Coming Full Circle In Farmland Care

Farmers know that they must care for the land if they want the land to support agriculture. What proper farmland care consists of differs from farm to farm. The one thing they all share is a desire to be sustainable – ensuring that the land can stay productive for themselves and also future generations. Full Circle Farm in Seymour is a farm centered on sustainability. They are a finalist for the 2023 Leopold Conservation Award.

The Leopold Conservation Award is a competitive award that recognizes landowner achievement in voluntary conservation. Given in honor of renowned conservationist Aldo Leopold, the prestigious award recognizes farmers and forestland owners who inspire others with their dedication to land, water, and wildlife habitat in their care. Full Circle Farm is one of the four finalists.

Full Circle Farm is very intentional in how they care for the land that has been in the family since 1890. The farms longevity is a prime example of sustainability to Valerie Dantoin whose husband, Rick, inherited the farm. Dantoin states, “To me, that’s what a sustainable farm really means…if something lasts for 130 years, that’s really pretty good.”

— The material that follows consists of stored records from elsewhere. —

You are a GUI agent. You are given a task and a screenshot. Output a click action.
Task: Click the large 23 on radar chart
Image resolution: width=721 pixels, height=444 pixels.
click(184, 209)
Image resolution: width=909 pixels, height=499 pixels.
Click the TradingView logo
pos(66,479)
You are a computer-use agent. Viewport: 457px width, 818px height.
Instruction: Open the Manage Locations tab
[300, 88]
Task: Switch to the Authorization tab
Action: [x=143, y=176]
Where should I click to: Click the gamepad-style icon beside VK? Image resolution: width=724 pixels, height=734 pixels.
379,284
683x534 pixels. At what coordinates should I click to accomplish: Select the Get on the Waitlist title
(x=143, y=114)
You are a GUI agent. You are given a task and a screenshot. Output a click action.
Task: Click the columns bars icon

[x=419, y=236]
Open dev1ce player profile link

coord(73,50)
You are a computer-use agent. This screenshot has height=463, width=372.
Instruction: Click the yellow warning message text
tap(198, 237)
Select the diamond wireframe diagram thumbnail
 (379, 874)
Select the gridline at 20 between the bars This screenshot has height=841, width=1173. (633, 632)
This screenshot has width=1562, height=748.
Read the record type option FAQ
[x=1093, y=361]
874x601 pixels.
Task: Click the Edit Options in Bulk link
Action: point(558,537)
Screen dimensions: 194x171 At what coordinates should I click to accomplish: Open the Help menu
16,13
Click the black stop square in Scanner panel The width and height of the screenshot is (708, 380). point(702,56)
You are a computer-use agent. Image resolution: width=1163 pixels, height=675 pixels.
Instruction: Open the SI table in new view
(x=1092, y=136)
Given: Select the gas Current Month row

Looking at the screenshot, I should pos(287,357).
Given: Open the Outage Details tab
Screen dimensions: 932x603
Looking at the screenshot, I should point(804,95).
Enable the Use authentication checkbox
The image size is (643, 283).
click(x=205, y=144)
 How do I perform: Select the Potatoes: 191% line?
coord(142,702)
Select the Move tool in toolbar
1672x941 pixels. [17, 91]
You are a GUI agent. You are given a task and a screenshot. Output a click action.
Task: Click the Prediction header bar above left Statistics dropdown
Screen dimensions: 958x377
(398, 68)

The farm, as most across the state, began as a homestead. The farm was on 80 acres where the family raised pork and had a large garden. In the 1940’s, the family transitioned away from pork and into dairy. When Valerie and Rick took over the farm, they built a milking parlor, milked 200 cows, and transitioned into the organic market.

“That was really really beneficial for the farm to stay sustainable as well,” said Dantoin. “Now our next generation on the farm is doing organic vegetables.” They created a Community Supported Agriculture and are direct marketing their vegetables. The farm raises beef and pigs for meat and chickens also provide eggs. Full Circle Farm has grown substantially over the years. During the summer, there are usually 8 fulltime employees to help with the vegetables.

One of the most important conservation practices used by the farm is managed grazing. “What that does is it keeps a living cover, a green blanket, on the soil at all times,” Dantoin says. “Hundred percent of the year. There’s a living root in the soil, so we’re sequestering carbon that way.”

The motivation for utilizing practices like managed is simple. “It’s just built into the DNA,” Dantoin says simply. “The name of the farm, Full Circle, means we went and looked back at some of the best practices that previous generations used.”